BEGIN

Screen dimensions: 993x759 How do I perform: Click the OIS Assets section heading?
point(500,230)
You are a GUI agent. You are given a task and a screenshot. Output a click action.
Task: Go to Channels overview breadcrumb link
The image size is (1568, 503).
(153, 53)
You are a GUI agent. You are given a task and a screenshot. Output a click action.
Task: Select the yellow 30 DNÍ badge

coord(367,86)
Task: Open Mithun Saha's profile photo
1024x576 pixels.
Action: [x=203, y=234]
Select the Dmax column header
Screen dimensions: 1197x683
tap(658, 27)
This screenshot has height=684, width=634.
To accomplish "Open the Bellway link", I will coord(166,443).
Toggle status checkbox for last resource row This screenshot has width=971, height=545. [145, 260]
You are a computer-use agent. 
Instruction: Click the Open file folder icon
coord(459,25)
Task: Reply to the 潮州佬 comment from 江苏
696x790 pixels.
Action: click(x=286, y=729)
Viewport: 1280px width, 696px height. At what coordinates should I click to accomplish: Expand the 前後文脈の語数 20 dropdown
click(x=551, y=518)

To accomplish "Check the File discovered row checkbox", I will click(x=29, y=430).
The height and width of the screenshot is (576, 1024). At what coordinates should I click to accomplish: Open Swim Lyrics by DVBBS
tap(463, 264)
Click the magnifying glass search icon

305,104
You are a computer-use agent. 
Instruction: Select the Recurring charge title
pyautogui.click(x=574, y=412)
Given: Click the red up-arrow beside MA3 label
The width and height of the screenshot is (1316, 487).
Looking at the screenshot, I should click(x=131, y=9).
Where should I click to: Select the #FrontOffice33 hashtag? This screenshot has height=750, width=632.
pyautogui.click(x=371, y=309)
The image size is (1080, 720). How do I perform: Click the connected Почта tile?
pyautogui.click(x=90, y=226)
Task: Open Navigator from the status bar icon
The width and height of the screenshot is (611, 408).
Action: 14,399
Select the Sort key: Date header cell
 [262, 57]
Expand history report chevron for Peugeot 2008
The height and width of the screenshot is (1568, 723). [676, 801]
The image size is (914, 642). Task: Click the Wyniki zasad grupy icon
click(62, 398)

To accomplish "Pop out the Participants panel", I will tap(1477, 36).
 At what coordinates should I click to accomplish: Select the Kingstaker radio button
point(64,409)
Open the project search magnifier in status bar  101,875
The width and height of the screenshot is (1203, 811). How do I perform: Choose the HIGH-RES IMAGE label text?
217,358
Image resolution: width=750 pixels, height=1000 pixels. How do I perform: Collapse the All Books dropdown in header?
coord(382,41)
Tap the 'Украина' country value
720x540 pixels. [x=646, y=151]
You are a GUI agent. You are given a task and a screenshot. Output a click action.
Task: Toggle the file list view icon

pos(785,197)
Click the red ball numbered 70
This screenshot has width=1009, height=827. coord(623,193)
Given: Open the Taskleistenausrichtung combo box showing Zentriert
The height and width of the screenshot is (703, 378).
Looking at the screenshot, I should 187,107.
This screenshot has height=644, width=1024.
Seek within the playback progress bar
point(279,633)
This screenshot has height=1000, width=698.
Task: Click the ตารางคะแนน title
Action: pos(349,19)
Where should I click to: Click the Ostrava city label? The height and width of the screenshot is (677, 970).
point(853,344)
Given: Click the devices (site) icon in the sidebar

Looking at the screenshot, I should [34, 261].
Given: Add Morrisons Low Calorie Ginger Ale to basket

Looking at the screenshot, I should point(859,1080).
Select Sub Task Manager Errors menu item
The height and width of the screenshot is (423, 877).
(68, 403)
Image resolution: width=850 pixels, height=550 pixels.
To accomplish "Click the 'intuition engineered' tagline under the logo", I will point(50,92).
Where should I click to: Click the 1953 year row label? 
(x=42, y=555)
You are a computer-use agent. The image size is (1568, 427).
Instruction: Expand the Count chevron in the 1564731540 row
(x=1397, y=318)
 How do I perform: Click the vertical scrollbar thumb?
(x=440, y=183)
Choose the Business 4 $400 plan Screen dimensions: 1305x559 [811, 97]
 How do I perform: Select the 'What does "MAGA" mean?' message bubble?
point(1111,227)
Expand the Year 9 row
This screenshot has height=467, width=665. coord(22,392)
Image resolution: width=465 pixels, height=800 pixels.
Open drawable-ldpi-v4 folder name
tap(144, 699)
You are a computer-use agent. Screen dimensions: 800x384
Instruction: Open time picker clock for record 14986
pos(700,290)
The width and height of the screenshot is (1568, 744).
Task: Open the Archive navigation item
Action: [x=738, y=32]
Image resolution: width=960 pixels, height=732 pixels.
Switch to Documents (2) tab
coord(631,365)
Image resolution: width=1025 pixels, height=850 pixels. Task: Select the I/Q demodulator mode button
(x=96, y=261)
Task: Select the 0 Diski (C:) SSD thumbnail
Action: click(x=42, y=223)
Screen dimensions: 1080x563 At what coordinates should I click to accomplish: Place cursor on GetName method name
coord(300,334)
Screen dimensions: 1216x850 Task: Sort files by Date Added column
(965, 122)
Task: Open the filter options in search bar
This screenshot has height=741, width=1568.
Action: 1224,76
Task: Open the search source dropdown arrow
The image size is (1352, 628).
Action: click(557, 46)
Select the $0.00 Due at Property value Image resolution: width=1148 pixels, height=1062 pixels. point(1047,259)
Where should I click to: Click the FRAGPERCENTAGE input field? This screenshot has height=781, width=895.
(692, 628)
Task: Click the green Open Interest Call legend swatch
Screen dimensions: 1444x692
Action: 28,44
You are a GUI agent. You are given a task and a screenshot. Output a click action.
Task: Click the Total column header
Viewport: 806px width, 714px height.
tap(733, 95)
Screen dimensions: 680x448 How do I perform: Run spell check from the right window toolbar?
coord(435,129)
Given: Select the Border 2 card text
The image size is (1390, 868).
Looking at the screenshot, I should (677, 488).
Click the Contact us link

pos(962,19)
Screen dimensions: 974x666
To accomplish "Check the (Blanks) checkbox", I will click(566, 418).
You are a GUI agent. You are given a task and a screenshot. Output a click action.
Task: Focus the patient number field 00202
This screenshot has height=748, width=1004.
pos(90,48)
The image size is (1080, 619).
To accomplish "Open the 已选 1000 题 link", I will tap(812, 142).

END

Each record above is to be written out again, without any change.

Screen dimensions: 993x759 How do I perform: Click the OIS Assets section heading?
point(500,230)
You are a GUI agent. You are given a task and a screenshot. Output a click action.
Task: Go to Channels overview breadcrumb link
The image size is (1568, 503).
(153, 53)
You are a GUI agent. You are given a task and a screenshot. Output a click action.
Task: Select the yellow 30 DNÍ badge

coord(367,86)
Task: Open Mithun Saha's profile photo
1024x576 pixels.
Action: [x=203, y=234]
Select the Dmax column header
Screen dimensions: 1197x683
tap(658, 27)
This screenshot has height=684, width=634.
To accomplish "Open the Bellway link", I will coord(166,443).
Toggle status checkbox for last resource row This screenshot has width=971, height=545. [145, 260]
You are a computer-use agent. 
Instruction: Click the Open file folder icon
coord(459,25)
Task: Reply to the 潮州佬 comment from 江苏
696x790 pixels.
Action: click(x=286, y=729)
Viewport: 1280px width, 696px height. At what coordinates should I click to accomplish: Expand the 前後文脈の語数 20 dropdown
click(x=551, y=518)

To accomplish "Check the File discovered row checkbox", I will click(x=29, y=430).
The height and width of the screenshot is (576, 1024). At what coordinates should I click to accomplish: Open Swim Lyrics by DVBBS
tap(463, 264)
Click the magnifying glass search icon

305,104
You are a computer-use agent. 
Instruction: Select the Recurring charge title
pyautogui.click(x=574, y=412)
Given: Click the red up-arrow beside MA3 label
The width and height of the screenshot is (1316, 487).
Looking at the screenshot, I should click(x=131, y=9).
Where should I click to: Select the #FrontOffice33 hashtag? This screenshot has height=750, width=632.
pyautogui.click(x=371, y=309)
The image size is (1080, 720). How do I perform: Click the connected Почта tile?
pyautogui.click(x=90, y=226)
Task: Open Navigator from the status bar icon
The width and height of the screenshot is (611, 408).
Action: 14,399
Select the Sort key: Date header cell
 [262, 57]
Expand history report chevron for Peugeot 2008
The height and width of the screenshot is (1568, 723). [676, 801]
The image size is (914, 642). Task: Click the Wyniki zasad grupy icon
click(62, 398)

To accomplish "Pop out the Participants panel", I will tap(1477, 36).
 At what coordinates should I click to accomplish: Select the Kingstaker radio button
point(64,409)
Open the project search magnifier in status bar  101,875
The width and height of the screenshot is (1203, 811). How do I perform: Choose the HIGH-RES IMAGE label text?
217,358
Image resolution: width=750 pixels, height=1000 pixels. How do I perform: Collapse the All Books dropdown in header?
coord(382,41)
Tap the 'Украина' country value
720x540 pixels. [x=646, y=151]
You are a GUI agent. You are given a task and a screenshot. Output a click action.
Task: Toggle the file list view icon

pos(785,197)
Click the red ball numbered 70
This screenshot has width=1009, height=827. coord(623,193)
Given: Open the Taskleistenausrichtung combo box showing Zentriert
The height and width of the screenshot is (703, 378).
Looking at the screenshot, I should 187,107.
This screenshot has height=644, width=1024.
Seek within the playback progress bar
point(279,633)
This screenshot has height=1000, width=698.
Task: Click the ตารางคะแนน title
Action: pos(349,19)
Where should I click to: Click the Ostrava city label? The height and width of the screenshot is (677, 970).
point(853,344)
Given: Click the devices (site) icon in the sidebar

Looking at the screenshot, I should [34, 261].
Given: Add Morrisons Low Calorie Ginger Ale to basket

Looking at the screenshot, I should point(859,1080).
Select Sub Task Manager Errors menu item
The height and width of the screenshot is (423, 877).
(68, 403)
Image resolution: width=850 pixels, height=550 pixels.
To accomplish "Click the 'intuition engineered' tagline under the logo", I will point(50,92).
Where should I click to: Click the 1953 year row label? 
(x=42, y=555)
You are a computer-use agent. The image size is (1568, 427).
Instruction: Expand the Count chevron in the 1564731540 row
(x=1397, y=318)
 How do I perform: Click the vertical scrollbar thumb?
(x=440, y=183)
Choose the Business 4 $400 plan Screen dimensions: 1305x559 [811, 97]
 How do I perform: Select the 'What does "MAGA" mean?' message bubble?
point(1111,227)
Expand the Year 9 row
This screenshot has height=467, width=665. coord(22,392)
Image resolution: width=465 pixels, height=800 pixels.
Open drawable-ldpi-v4 folder name
tap(144, 699)
You are a computer-use agent. Screen dimensions: 800x384
Instruction: Open time picker clock for record 14986
pos(700,290)
The width and height of the screenshot is (1568, 744).
Task: Open the Archive navigation item
Action: [x=738, y=32]
Image resolution: width=960 pixels, height=732 pixels.
Switch to Documents (2) tab
coord(631,365)
Image resolution: width=1025 pixels, height=850 pixels. Task: Select the I/Q demodulator mode button
(x=96, y=261)
Task: Select the 0 Diski (C:) SSD thumbnail
Action: click(x=42, y=223)
Screen dimensions: 1080x563 At what coordinates should I click to accomplish: Place cursor on GetName method name
coord(300,334)
Screen dimensions: 1216x850 Task: Sort files by Date Added column
(965, 122)
Task: Open the filter options in search bar
This screenshot has height=741, width=1568.
Action: 1224,76
Task: Open the search source dropdown arrow
The image size is (1352, 628).
Action: click(557, 46)
Select the $0.00 Due at Property value Image resolution: width=1148 pixels, height=1062 pixels. point(1047,259)
Where should I click to: Click the FRAGPERCENTAGE input field? This screenshot has height=781, width=895.
(692, 628)
Task: Click the green Open Interest Call legend swatch
Screen dimensions: 1444x692
Action: 28,44
You are a GUI agent. You are given a task and a screenshot. Output a click action.
Task: Click the Total column header
Viewport: 806px width, 714px height.
tap(733, 95)
Screen dimensions: 680x448 How do I perform: Run spell check from the right window toolbar?
coord(435,129)
Given: Select the Border 2 card text
The image size is (1390, 868).
Looking at the screenshot, I should (677, 488).
Click the Contact us link

pos(962,19)
Screen dimensions: 974x666
To accomplish "Check the (Blanks) checkbox", I will click(566, 418).
You are a GUI agent. You are given a task and a screenshot. Output a click action.
Task: Focus the patient number field 00202
This screenshot has height=748, width=1004.
pos(90,48)
The image size is (1080, 619).
To accomplish "Open the 已选 1000 题 link", I will tap(812, 142).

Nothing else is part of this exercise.